Los Angeles, April 5, 2024

Reprinted from My Queer Cinema blog (April 2024).

Alf Sjöberg | Fröken Julie (Miss Julie) / 1951

out of the kitchen, into the past

by Douglas Messerli

 

Alf Sjöberg (screenplay, based on the play by August Strindberg, and director) Fröken Julie (Miss Julie) / 1951

 

When I first read August Strindberg’s Miss Julie, I tried to imagine how this play might be staged. To me it still seems more like a stilted dialogue between figures  standing for opposite levels of class positions than a believable interchange and affair between two individuals who happen to come from the opposite ends of the social strata of 19th century Swedish culture.

      I would have loved to have seen Sjöberg’s original stage production, which obviously kept closer to Strindberg’s original, just to see how he achieved credibility. But his choices in the cinema version make it clear that he, too, must have seen the limitations of the original. For in his film he opens up the previously claustrophobic space of the kitchen, adds large swaths of additional dialogue, and plays out the celebrations of estate peasants on Midsummer’s Eve.

 

     Yes, I know that Strindberg surely meant his play to be claustrophobic; that is why the “crazy” Julie wants out. But by confining the play to one room, the author merely accentuates his heavy-handed thematic.

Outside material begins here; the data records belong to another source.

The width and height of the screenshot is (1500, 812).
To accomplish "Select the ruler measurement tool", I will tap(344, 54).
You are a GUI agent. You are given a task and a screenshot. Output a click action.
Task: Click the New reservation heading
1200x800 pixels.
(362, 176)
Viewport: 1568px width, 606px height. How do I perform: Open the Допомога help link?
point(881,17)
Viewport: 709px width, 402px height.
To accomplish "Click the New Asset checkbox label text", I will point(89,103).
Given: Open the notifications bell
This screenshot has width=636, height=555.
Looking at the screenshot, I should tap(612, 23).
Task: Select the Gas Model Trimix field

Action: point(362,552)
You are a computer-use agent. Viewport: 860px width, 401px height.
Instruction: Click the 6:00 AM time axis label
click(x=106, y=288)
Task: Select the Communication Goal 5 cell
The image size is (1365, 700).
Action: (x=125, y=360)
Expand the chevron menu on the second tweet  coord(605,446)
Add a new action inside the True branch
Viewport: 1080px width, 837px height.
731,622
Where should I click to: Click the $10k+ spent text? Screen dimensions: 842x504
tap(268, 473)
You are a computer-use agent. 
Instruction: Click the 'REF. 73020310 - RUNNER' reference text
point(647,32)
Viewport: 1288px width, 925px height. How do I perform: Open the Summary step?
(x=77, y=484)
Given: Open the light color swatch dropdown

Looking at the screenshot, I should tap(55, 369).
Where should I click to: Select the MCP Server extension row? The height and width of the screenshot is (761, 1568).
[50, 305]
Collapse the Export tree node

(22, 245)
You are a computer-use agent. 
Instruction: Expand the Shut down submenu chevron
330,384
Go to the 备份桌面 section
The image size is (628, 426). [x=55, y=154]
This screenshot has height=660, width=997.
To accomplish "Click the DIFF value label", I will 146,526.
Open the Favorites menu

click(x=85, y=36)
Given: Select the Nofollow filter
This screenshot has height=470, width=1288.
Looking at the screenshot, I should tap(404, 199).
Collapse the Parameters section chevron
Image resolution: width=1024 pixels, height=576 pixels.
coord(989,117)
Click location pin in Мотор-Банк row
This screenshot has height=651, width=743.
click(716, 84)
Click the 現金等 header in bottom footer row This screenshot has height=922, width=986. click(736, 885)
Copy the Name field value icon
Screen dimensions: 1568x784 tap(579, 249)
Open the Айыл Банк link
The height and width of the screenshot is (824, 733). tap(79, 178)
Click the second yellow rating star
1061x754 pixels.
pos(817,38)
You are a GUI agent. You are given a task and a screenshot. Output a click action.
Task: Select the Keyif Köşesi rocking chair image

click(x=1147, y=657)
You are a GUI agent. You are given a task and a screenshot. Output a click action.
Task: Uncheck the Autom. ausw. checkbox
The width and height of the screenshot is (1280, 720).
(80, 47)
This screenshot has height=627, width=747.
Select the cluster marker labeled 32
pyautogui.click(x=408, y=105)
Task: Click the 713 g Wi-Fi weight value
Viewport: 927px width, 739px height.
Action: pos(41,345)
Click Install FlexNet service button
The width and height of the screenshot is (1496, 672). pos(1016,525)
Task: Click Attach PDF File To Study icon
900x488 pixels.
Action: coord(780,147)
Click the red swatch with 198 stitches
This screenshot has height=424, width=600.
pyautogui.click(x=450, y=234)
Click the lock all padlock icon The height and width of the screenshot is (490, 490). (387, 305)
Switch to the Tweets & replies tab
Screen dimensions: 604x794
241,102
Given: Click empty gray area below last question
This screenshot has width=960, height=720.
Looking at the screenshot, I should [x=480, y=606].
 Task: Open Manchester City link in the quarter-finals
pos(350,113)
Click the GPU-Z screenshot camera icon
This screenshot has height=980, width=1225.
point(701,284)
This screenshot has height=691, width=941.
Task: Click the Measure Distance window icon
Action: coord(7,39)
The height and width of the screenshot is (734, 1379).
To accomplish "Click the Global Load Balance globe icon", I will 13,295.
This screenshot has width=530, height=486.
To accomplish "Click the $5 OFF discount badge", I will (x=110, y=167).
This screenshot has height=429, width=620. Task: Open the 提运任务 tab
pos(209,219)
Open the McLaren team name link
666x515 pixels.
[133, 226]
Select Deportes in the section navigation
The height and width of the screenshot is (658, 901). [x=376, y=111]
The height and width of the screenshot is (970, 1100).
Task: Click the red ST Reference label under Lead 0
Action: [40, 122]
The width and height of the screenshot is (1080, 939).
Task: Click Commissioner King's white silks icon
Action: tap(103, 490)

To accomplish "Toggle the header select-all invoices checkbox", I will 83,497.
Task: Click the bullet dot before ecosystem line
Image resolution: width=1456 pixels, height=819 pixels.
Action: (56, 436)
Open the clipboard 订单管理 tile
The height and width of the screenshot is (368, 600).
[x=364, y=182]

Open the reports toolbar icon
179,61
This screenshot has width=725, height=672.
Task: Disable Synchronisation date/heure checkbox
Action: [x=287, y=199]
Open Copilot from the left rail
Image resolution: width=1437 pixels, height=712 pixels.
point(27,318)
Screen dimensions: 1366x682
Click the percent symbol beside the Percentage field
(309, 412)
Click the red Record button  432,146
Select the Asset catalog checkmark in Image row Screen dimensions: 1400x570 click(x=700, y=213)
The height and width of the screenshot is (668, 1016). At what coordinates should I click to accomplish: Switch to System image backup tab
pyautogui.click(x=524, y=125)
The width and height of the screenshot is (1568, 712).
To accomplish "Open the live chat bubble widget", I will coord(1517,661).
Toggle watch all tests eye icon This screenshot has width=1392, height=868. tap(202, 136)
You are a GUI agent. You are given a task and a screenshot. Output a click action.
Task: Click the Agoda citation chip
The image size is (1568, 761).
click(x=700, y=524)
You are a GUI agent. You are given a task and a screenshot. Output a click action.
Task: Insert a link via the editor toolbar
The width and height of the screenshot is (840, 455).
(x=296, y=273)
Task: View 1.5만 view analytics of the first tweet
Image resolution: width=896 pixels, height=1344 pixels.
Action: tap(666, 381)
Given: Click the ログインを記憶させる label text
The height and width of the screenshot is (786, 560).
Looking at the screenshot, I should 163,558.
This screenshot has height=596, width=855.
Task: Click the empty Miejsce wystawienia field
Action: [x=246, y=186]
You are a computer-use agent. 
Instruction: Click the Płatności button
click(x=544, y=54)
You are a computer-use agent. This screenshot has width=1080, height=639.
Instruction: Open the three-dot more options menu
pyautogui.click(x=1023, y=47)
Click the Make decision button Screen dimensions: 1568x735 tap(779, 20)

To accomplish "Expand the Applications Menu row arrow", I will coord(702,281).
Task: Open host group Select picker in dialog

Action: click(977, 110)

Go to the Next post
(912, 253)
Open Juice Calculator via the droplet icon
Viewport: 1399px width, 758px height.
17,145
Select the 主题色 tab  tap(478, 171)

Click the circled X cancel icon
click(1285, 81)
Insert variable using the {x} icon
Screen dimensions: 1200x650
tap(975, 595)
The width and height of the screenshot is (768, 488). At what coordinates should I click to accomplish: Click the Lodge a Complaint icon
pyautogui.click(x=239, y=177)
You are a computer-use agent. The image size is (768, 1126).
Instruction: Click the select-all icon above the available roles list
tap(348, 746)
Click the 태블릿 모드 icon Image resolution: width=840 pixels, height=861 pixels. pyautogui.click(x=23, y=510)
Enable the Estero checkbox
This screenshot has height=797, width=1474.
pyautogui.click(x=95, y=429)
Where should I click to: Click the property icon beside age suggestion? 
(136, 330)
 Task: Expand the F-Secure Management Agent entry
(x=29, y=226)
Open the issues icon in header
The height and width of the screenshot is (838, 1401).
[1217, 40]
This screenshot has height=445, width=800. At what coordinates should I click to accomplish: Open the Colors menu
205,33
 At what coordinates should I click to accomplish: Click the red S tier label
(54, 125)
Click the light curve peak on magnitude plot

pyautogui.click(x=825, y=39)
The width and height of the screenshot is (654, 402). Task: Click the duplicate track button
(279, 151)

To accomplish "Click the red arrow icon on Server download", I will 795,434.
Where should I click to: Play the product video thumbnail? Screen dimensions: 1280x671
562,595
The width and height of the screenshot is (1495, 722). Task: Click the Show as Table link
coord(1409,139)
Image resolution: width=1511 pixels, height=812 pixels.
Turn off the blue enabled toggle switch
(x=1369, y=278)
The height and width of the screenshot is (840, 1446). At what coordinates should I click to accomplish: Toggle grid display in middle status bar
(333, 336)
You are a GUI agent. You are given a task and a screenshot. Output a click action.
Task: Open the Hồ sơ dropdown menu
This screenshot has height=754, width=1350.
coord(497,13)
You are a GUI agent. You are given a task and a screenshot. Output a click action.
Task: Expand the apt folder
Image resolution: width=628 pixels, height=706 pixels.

We do need to see Julie in her natural element, and in Sjöberg’s evocation of her among her natural surroundings, she (Anita Björk) is a beautiful woman to behold. Without a horse and carriage to drive, her father’s valet, Jean (Ulf Palme) has no real identity; as he admits near the end of their brief affair, he is, after all, still a servant, despite his clever talk and grand ideas of opening up a hotel in Switzerland.

      Moreover, Sjöberg gifts these characters with rich if difficult pasts, and, in so doing, transforms Strindberg’s seemingly naturalistic play (one of the earliest of  kitchen-sink dramas) into one that resembles the playwright’s “memory” or “dream” plays, permitting characters from present and past to intermingle within the same frame, and introducing a slightly surrealist air to the original.

 

     I’m not sure we need to be told the whole history of Countess Berta, Julie's mother (Lissi Alandh), but in doing so, Sjöberg both questions and reifies Strindberg’s famed misogyny by presenting her as an early feminist who even goes so far as to force all the males of the estate to work at tasks usually assigned to women, demanding that the women take over the male roles. As the narration makes clear, however, this leads to disaster. That does help to explain, moreover, Julie’s toying with men like Jean and her temporary ecstasy in her one-night stand. It is clearly apparent in Sjöberg’s version that despite her control over men, Julie has managed to remain a virgin.  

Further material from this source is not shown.